Action-Chômage Côte-Nord reçoit une dizaine d’appels par semaine de personnes victimes de fraude qui doivent composer avec un retard de prestations d’assurance-emploi.

« Il y a des journées que je réponds à trois ou quatre personnes seulement pour la fraude. 95 % de mes appels concernent ce sujet ou des prestataires qui n’ont pas encore reçu leur assurance-emploi en raison des délais qui s’allongent », affirme la coordonnatrice d’Action-Chômage Côte-Nord, Line Sirois.

Selon cette dernière, Service Canada ne confirme rien aux prestataires qui tentent d’obtenir des réponses. « Ce sont les agents spéciaux formés spécifiquement pour les dossiers de fraude qui avisent les personnes touchées. Ils font passer un long questionnaire afin de confirmer l’identité de la personne », dévoile Mme Sirois.

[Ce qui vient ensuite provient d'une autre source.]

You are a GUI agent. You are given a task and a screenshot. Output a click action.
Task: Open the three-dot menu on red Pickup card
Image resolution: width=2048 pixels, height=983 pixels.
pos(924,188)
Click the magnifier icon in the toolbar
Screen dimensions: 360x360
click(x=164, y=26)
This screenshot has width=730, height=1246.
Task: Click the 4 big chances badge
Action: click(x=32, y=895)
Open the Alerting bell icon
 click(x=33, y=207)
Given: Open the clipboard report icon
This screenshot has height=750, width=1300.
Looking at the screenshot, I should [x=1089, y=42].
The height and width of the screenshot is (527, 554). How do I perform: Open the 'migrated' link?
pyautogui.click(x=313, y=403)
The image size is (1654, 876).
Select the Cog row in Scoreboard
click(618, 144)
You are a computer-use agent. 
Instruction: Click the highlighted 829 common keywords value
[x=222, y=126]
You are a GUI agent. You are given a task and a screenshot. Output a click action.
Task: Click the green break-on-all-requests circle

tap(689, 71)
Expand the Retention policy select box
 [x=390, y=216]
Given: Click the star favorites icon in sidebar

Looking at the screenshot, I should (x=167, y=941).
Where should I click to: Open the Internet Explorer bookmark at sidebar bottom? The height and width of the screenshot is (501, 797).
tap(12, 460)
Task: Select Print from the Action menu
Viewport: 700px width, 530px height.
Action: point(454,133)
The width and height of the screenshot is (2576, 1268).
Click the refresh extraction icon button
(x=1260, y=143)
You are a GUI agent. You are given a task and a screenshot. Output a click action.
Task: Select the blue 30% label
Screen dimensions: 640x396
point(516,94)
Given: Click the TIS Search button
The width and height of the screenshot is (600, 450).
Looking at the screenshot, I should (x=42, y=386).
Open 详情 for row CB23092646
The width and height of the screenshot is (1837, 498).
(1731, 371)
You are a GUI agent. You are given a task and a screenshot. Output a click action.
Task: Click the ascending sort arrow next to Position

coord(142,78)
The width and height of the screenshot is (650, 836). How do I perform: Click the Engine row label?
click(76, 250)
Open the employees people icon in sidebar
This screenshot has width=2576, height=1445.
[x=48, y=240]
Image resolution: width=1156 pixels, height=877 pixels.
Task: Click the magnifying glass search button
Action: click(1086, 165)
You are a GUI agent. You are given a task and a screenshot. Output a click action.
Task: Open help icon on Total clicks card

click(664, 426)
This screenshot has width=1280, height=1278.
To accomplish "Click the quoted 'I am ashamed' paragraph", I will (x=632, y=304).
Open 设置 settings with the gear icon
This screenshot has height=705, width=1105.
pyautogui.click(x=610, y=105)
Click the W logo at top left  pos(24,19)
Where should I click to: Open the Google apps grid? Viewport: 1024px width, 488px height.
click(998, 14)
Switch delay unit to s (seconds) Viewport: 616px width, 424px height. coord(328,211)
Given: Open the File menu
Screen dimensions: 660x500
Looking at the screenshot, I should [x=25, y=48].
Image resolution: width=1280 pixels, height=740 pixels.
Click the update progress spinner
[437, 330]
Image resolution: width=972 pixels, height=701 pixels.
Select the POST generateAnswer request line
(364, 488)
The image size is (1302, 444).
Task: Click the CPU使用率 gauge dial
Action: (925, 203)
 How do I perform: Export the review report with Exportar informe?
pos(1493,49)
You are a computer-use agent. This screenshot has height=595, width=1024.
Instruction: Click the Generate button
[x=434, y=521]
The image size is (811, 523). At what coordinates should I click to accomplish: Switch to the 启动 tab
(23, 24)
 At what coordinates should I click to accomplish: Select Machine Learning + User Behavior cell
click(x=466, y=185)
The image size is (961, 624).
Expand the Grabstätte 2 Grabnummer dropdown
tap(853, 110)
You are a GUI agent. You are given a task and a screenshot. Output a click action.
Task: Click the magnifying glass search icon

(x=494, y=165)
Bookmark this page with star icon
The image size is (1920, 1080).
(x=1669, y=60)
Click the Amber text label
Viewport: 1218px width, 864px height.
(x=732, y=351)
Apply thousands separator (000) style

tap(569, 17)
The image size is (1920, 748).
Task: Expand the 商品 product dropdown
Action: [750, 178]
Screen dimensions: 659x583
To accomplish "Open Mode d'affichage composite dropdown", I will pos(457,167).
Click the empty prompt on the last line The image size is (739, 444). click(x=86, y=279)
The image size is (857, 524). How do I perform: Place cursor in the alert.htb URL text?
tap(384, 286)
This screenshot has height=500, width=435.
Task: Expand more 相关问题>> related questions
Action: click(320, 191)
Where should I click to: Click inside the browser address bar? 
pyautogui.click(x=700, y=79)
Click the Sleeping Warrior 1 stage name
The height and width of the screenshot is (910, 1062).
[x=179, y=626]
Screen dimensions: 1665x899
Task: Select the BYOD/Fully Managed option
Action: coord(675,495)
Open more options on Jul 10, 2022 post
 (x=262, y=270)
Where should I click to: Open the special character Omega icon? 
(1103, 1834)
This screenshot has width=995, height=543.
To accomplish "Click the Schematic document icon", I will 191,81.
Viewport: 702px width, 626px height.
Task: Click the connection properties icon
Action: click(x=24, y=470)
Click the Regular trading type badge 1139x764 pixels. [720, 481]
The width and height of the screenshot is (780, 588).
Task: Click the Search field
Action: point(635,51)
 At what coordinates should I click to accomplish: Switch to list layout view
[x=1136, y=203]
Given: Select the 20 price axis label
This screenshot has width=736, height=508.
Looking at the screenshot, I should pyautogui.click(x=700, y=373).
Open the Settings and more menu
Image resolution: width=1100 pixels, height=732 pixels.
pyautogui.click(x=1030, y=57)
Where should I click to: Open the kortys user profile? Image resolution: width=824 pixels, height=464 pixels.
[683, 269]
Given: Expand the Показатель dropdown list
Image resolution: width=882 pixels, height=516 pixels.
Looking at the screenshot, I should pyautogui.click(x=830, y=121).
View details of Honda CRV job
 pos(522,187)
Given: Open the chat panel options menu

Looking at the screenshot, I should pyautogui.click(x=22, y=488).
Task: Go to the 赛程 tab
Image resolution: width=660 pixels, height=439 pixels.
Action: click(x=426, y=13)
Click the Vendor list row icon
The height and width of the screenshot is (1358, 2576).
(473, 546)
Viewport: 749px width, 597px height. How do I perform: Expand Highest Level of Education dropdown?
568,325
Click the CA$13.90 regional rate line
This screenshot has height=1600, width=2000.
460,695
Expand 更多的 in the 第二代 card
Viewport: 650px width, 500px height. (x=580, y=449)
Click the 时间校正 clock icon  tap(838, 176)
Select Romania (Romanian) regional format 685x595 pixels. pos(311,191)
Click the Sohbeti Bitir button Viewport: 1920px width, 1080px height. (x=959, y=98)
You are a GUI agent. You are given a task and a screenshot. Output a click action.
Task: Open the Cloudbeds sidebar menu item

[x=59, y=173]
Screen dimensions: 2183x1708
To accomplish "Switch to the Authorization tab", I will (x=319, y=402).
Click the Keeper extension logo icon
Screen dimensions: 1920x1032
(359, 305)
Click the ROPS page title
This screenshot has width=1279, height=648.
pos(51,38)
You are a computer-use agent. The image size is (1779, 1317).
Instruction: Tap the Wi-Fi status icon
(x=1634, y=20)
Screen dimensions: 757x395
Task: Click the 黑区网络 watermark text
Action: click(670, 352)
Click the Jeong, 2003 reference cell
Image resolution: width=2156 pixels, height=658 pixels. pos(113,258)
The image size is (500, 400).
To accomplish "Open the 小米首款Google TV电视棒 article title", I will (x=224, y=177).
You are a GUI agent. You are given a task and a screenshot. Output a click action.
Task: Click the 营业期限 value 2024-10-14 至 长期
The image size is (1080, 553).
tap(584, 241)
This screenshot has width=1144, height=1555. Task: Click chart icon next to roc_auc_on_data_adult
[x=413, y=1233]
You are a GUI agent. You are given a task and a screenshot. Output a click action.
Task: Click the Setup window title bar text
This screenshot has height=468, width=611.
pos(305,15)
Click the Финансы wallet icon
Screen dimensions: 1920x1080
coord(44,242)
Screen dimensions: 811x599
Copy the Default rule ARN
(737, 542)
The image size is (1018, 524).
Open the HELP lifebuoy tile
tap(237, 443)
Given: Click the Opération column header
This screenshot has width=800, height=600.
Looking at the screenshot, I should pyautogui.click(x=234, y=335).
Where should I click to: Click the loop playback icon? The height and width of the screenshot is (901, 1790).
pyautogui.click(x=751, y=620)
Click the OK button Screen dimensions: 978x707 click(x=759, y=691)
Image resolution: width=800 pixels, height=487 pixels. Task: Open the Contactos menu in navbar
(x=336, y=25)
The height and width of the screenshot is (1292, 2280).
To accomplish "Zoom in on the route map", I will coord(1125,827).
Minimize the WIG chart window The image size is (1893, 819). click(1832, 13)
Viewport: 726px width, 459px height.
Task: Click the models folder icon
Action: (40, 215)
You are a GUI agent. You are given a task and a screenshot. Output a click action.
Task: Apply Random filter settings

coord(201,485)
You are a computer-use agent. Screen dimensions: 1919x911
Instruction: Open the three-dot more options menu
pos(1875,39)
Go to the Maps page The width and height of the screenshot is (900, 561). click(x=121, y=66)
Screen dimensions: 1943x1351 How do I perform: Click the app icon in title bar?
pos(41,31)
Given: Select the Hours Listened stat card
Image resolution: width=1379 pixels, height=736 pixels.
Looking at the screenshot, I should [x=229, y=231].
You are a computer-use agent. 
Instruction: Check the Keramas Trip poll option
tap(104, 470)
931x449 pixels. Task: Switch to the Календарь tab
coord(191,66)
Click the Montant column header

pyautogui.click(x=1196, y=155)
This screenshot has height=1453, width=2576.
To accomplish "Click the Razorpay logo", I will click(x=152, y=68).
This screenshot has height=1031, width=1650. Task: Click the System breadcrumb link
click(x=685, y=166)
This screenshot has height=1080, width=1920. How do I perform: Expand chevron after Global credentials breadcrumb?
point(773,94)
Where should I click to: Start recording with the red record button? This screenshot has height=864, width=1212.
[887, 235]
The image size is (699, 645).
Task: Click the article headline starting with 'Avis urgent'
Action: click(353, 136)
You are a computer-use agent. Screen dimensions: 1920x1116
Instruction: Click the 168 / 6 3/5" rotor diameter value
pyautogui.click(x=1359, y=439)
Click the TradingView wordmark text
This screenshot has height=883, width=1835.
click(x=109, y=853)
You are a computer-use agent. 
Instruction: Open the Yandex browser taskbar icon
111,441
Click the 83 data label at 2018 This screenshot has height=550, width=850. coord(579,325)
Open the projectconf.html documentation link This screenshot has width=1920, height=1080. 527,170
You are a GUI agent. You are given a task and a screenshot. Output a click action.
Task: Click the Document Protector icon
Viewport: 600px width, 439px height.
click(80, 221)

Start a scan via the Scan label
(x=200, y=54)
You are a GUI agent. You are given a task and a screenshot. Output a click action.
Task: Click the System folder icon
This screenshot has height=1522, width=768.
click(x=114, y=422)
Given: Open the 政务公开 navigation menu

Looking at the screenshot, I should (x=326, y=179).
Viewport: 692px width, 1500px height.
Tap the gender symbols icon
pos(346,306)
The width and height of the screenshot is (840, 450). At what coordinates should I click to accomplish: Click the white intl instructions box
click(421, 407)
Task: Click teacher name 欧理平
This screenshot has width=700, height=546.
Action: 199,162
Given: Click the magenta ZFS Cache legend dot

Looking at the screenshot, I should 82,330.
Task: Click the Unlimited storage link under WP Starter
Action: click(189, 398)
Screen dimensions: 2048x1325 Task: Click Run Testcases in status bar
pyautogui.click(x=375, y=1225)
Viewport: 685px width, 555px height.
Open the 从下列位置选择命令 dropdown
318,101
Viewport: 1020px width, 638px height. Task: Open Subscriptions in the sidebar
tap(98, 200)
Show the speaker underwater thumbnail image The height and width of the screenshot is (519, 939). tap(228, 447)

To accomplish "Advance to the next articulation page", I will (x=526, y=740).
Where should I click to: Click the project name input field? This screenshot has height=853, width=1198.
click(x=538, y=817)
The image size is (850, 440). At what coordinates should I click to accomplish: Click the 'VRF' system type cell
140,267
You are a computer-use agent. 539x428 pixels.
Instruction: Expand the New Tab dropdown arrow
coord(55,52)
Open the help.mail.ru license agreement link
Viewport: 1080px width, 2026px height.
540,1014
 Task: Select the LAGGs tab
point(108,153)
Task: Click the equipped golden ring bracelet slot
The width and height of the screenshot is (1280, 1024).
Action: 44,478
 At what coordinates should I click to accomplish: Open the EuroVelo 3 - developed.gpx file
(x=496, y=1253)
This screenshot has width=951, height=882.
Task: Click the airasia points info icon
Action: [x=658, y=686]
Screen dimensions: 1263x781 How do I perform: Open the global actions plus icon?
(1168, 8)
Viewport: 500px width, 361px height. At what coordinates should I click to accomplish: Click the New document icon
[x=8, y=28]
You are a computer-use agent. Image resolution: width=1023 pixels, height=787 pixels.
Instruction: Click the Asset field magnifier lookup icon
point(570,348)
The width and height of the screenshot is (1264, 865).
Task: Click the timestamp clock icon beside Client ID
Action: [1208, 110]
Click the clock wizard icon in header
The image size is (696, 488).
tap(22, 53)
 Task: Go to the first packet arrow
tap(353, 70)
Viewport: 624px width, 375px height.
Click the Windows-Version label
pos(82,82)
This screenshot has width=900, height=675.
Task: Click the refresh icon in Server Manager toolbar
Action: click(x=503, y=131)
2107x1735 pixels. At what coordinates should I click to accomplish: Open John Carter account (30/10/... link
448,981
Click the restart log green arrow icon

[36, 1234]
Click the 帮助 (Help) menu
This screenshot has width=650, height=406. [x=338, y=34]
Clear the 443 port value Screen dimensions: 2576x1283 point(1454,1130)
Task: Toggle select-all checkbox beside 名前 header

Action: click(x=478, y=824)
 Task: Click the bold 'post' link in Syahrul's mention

Toutefois, ce qui est le plus dérangeant pour la coordonnatrice est le triage des dossiers selon l’urgence de chaque situation. « Si la personne a un conjoint ou une conjointe qui peut payer l’épicerie ou a accès à une banque alimentaire, par exemple, son dossier ne sera pas considéré prioritaire. C’est aberrant de devoir trier les gens de cette façon. Tout le monde a un besoin urgent d’avoir ses prestations, après trois mois sans revenus », se désole-t-elle.

Line Sirois compare l’assurance-emploi en ce moment à « de l’aide humanitaire », ce qui est inacceptable selon elle. « Il y a des gens qui se sont même fait dire d’aller cogner à la porte de l’aide sociale, alors que ce programme a des critères bien précis qui ne s’appliquent pas souvent aux prestataires de l’assurance-emploi », ajoute la coordonnatrice.

Certains chômeurs n’ont pas vu avancer leur dossier depuis octobre dernier. Pour améliorer la situation, Ottawa a augmenté le nombre d’agents affectés à ces dossiers de 130 à 235. De plus, depuis la semaine dernière, Action-Chômage Côte-Nord peut s’impliquer pour faire débloquer les dossiers des Nord-Côtiers.

« Au début, on ne pouvait pas aider, raconte Mme Sirois. Les agents ne voulaient pas nous répondre. Il a fallu se fâcher et lever le ton pour pouvoir accompagner les personnes qui faisaient appel à nous. »

Avant de contacter l’organisme, les chômeurs doivent vérifier si leurs coordonnées bancaires ont été modifiées dans leur dossier Service Canada. Si tel est le cas, Action-Chômage recommande d’en informer leur institution bancaire, leur compagnie émettrice de la carte de paiement, les agences nationales d’évaluation de crédit, Équifax Canada et TransUnion Canada. La Sûreté du Québec et le Centre antifraude du Canada peuvent aussi être contactés.

« Il faut que le prestataire ait essayé de faire débloquer son dossier avant de nous contacter. Après, on peut joindre un agent de Service Canada et tenter de faire bouger les choses plus rapidement », de faire savoir Line Sirois, précisant que certains chômeurs ont même été fraudés à deux reprises. « Même si vous n’attendez pas de prestations, allez vérifier vos informations », clame-t-elle.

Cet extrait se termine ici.